» About this exercise: An exact copy is required of the lines running from the one that contains "The image size is (1264, 580)." to the end of the material, both ends included, with pictures omitted.

» Supplied data:
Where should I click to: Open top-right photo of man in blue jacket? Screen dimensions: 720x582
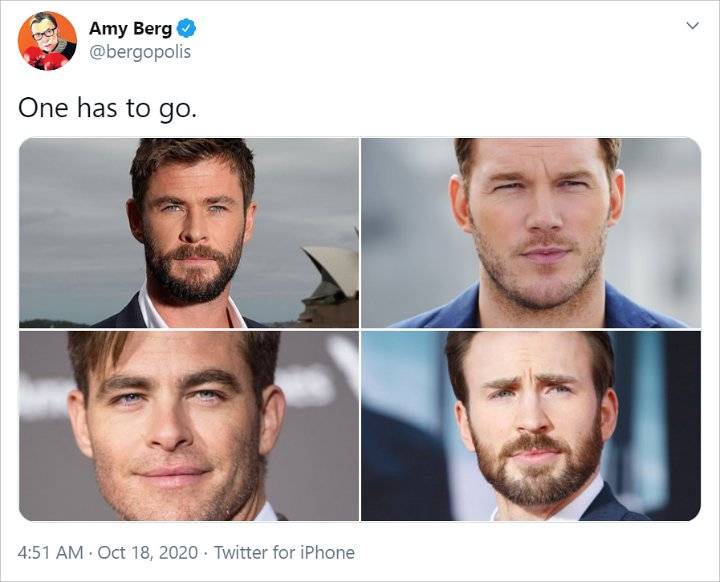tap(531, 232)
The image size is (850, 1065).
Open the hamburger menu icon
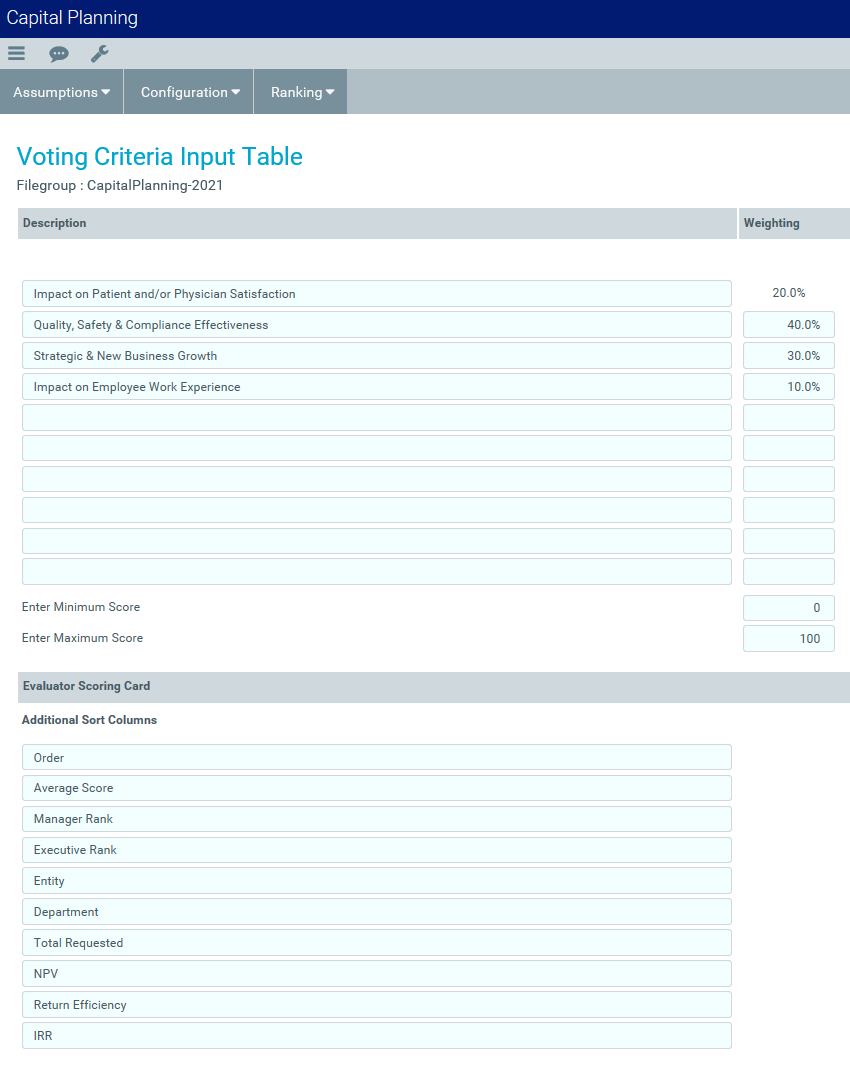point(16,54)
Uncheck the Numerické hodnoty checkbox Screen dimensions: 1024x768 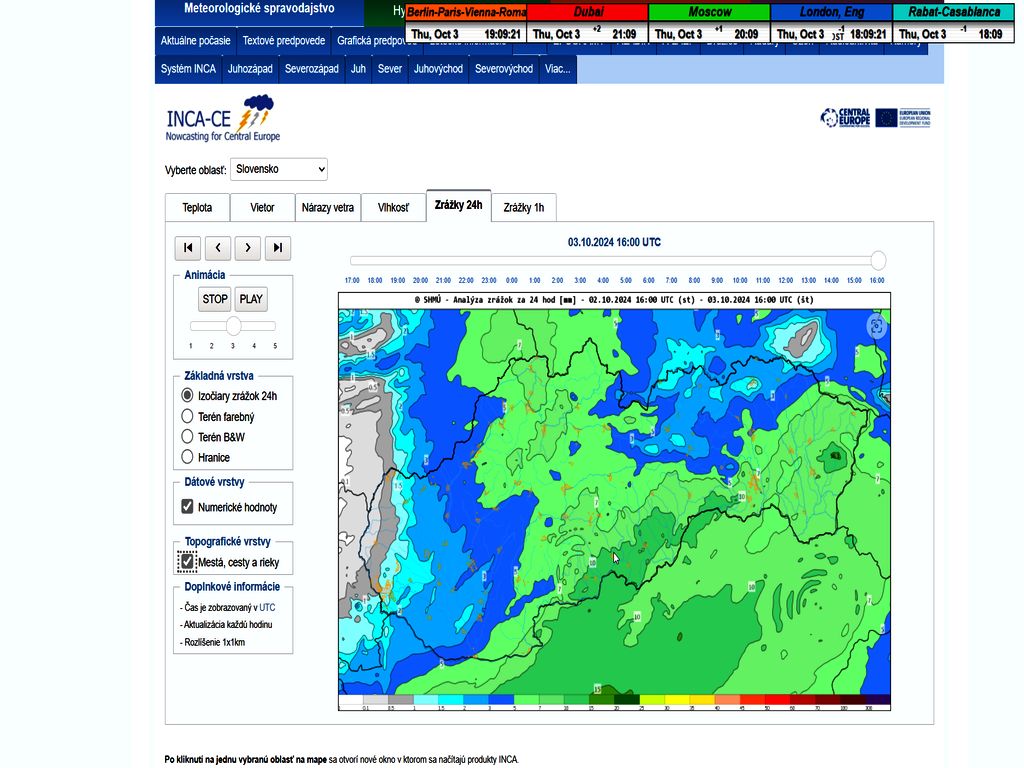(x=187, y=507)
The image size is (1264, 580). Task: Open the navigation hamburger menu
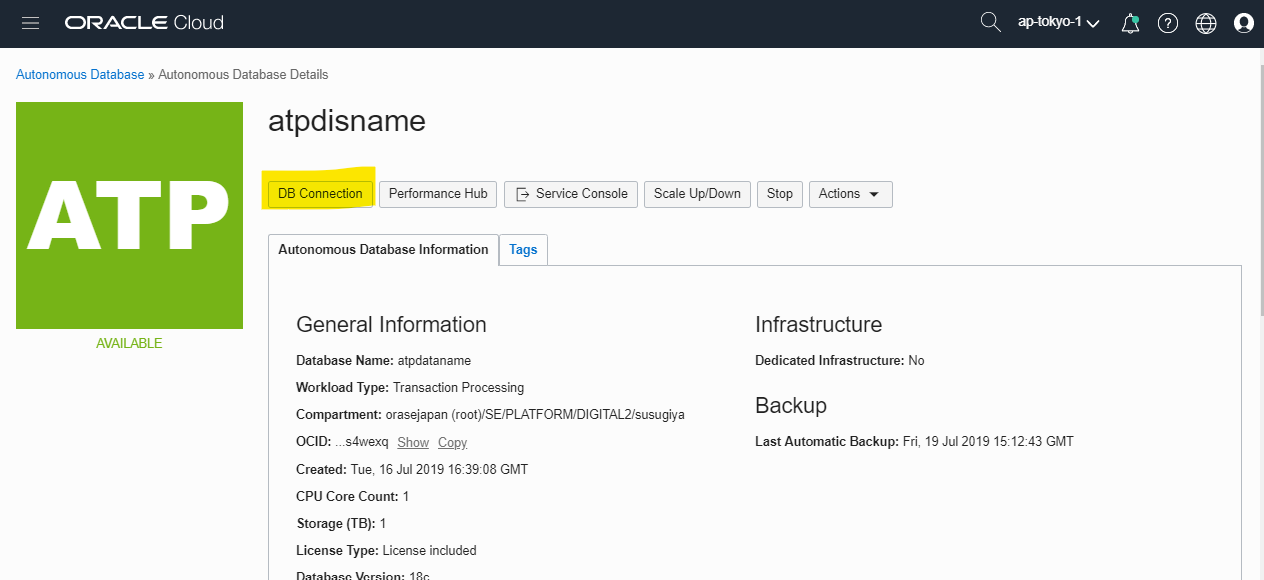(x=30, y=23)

» Task output:
The image size is (1264, 580). Task: Open the navigation hamburger menu
(x=30, y=23)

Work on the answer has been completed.